• _EXTRACTED DATA_

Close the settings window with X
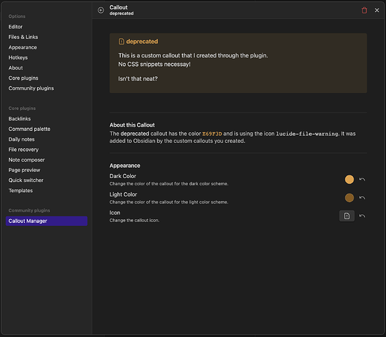 point(377,10)
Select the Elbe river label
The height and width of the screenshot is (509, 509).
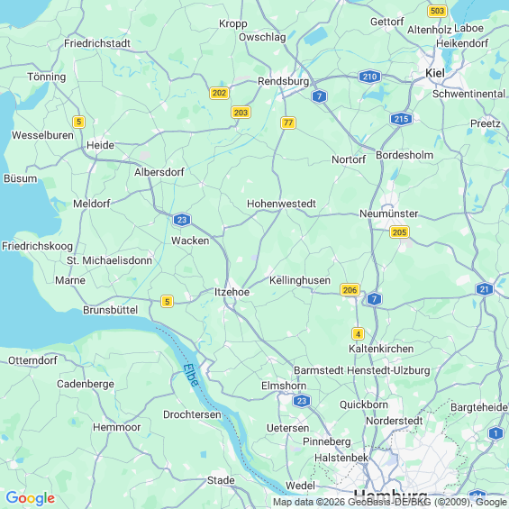tap(191, 376)
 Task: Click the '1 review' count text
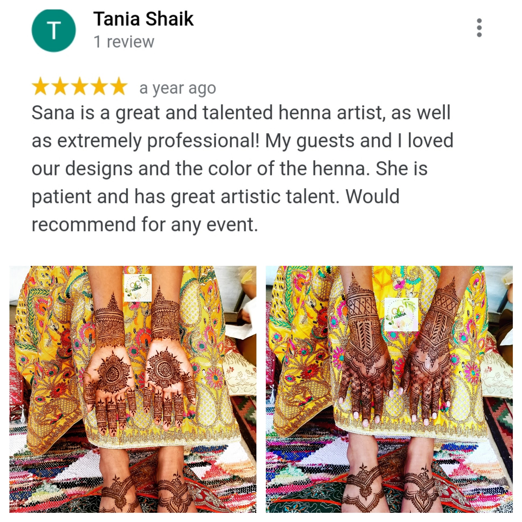pyautogui.click(x=124, y=42)
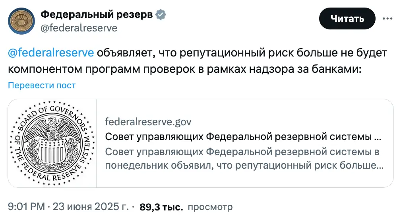Open the 9:01 PM timestamp
401x220 pixels.
[x=26, y=207]
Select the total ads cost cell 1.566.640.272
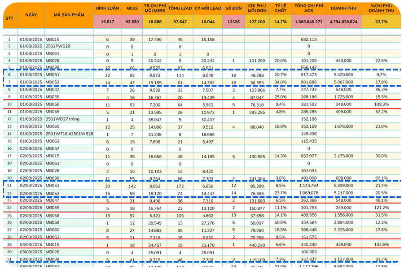Viewport: 404px width, 269px height. [308, 22]
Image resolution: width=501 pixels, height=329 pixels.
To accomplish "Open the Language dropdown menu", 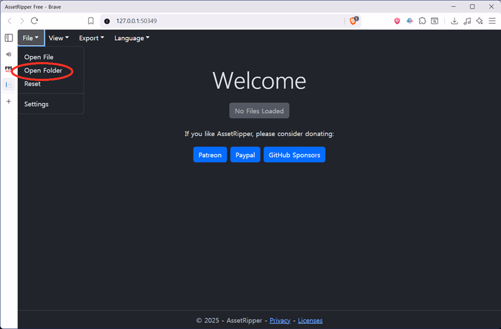I will pos(132,38).
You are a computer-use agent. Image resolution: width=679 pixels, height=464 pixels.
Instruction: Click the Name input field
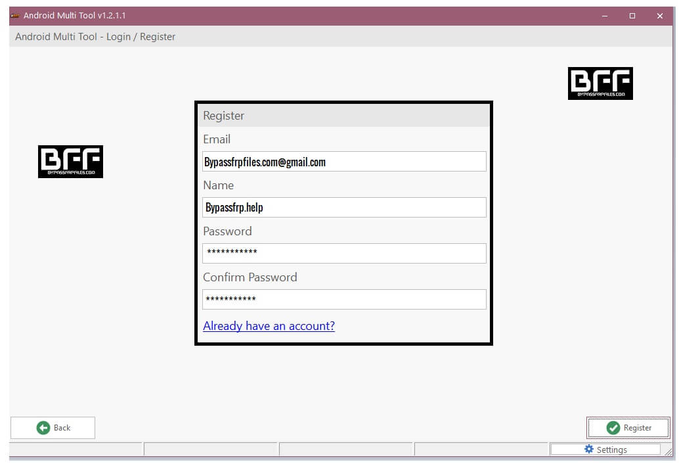(343, 207)
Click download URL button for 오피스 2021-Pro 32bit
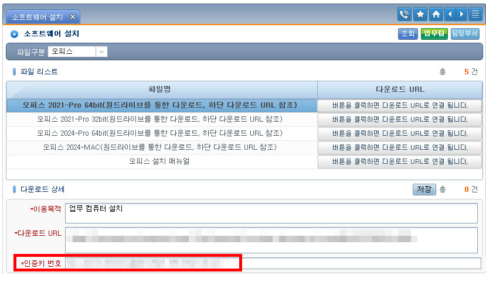The image size is (486, 282). click(x=400, y=120)
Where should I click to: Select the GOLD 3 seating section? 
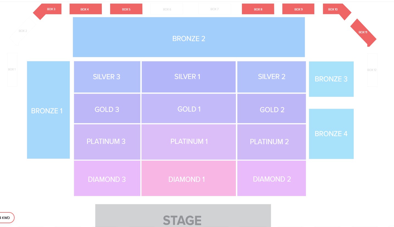pos(107,109)
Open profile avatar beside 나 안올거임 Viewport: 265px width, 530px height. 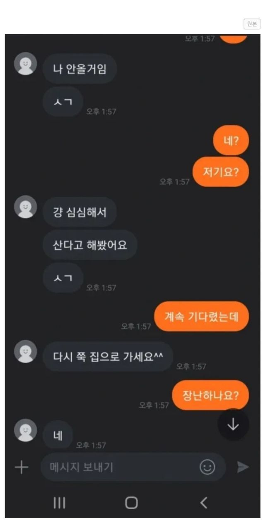[26, 64]
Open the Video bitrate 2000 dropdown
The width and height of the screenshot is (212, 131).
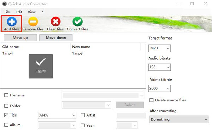click(x=160, y=89)
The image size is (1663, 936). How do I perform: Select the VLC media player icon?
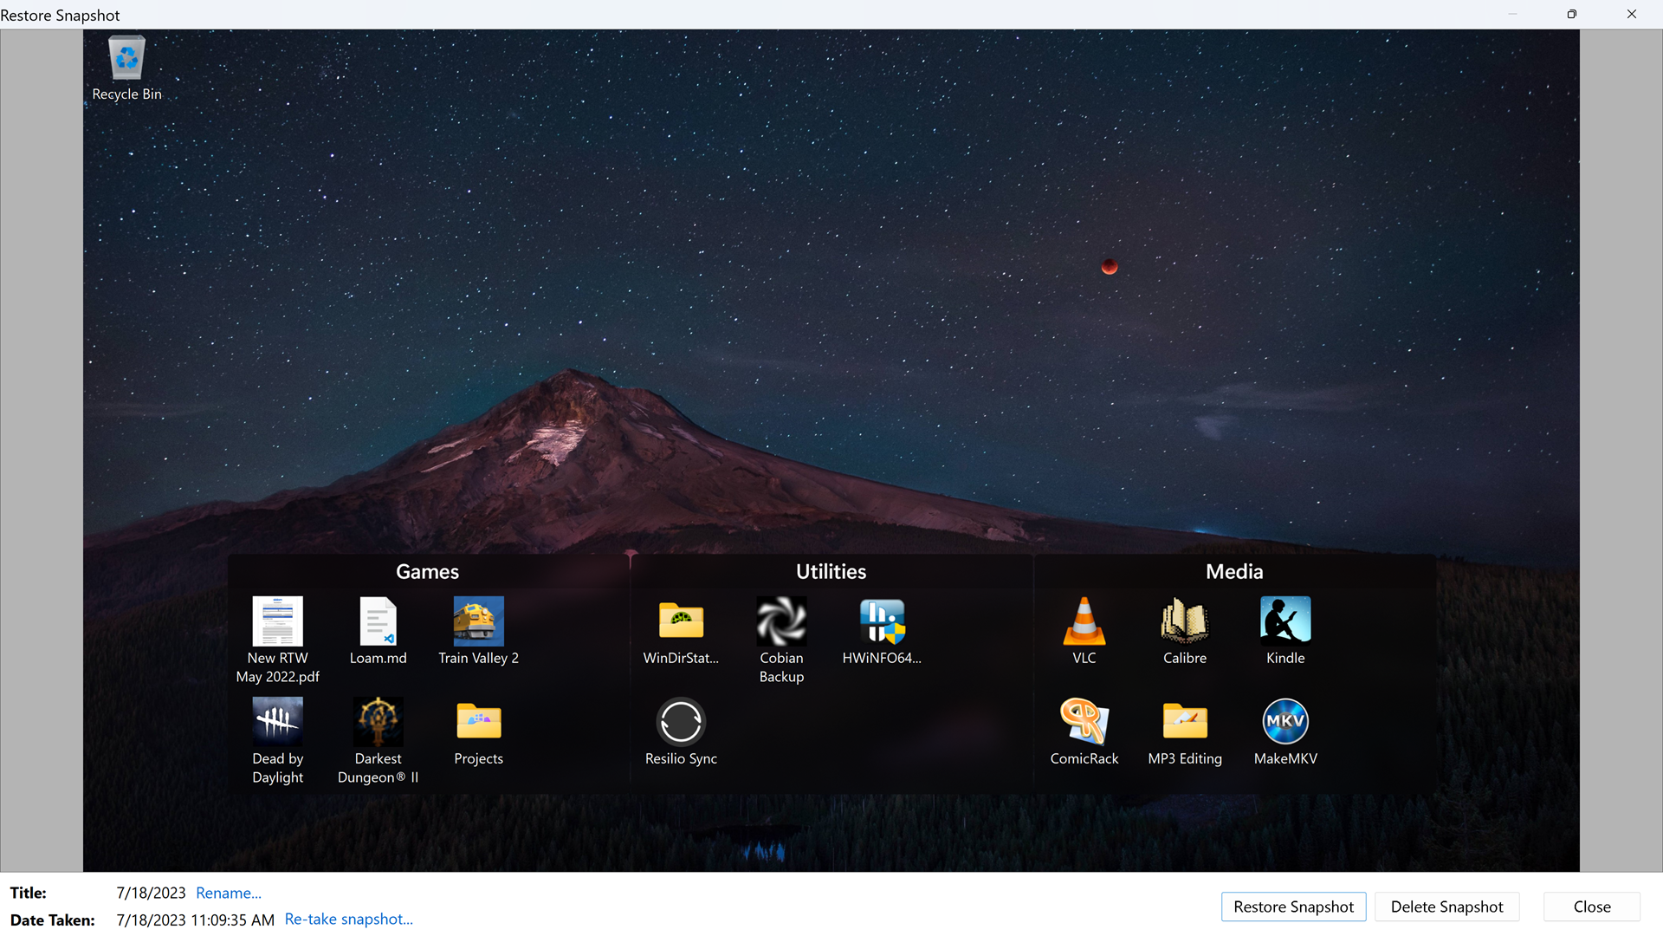click(x=1084, y=621)
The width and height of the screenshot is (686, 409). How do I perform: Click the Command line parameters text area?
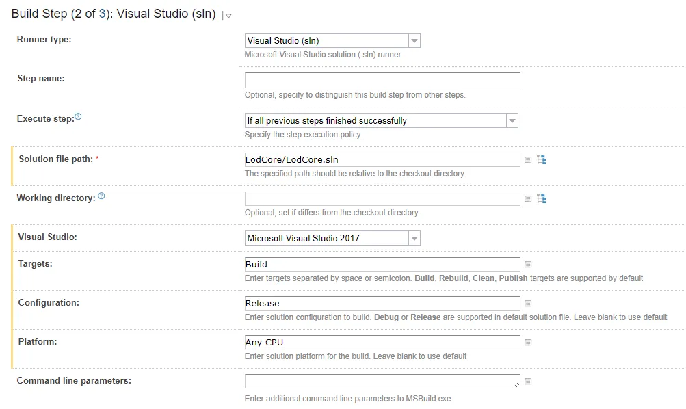tap(382, 382)
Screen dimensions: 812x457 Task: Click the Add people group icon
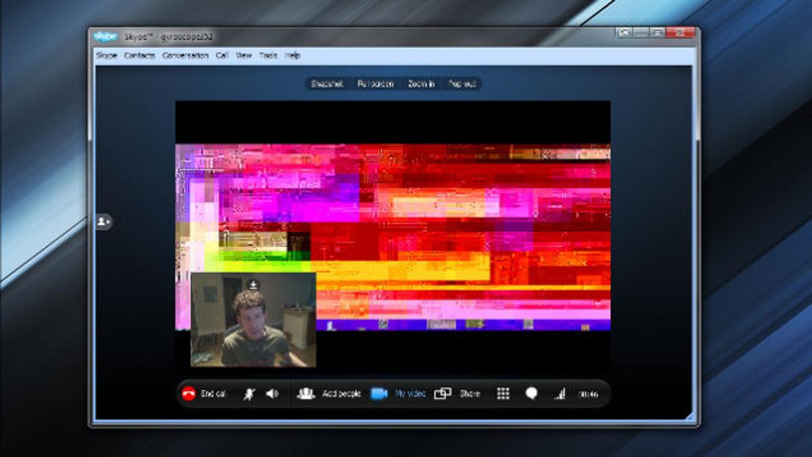pyautogui.click(x=306, y=393)
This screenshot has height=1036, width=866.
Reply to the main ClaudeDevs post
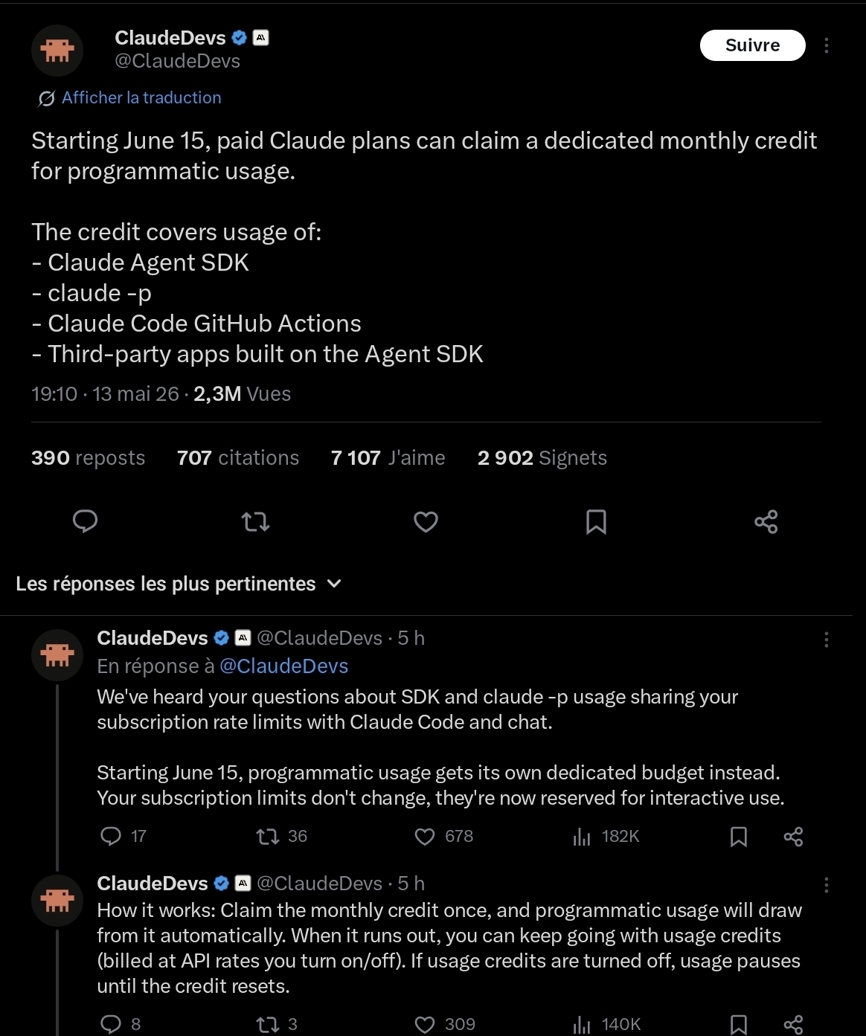point(86,521)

• _WHAT IS BEING ASKED_
Your reply should hold only the lines running from the one with "Screen dimensions: 812x457" to the end of the data above, set down exactly, pictures omitted.

• _EXERCISE ANSWER_
Screen dimensions: 812x457 Task: Click the Add people group icon
pyautogui.click(x=306, y=393)
This screenshot has height=1036, width=866.
Reply to the main ClaudeDevs post
point(86,521)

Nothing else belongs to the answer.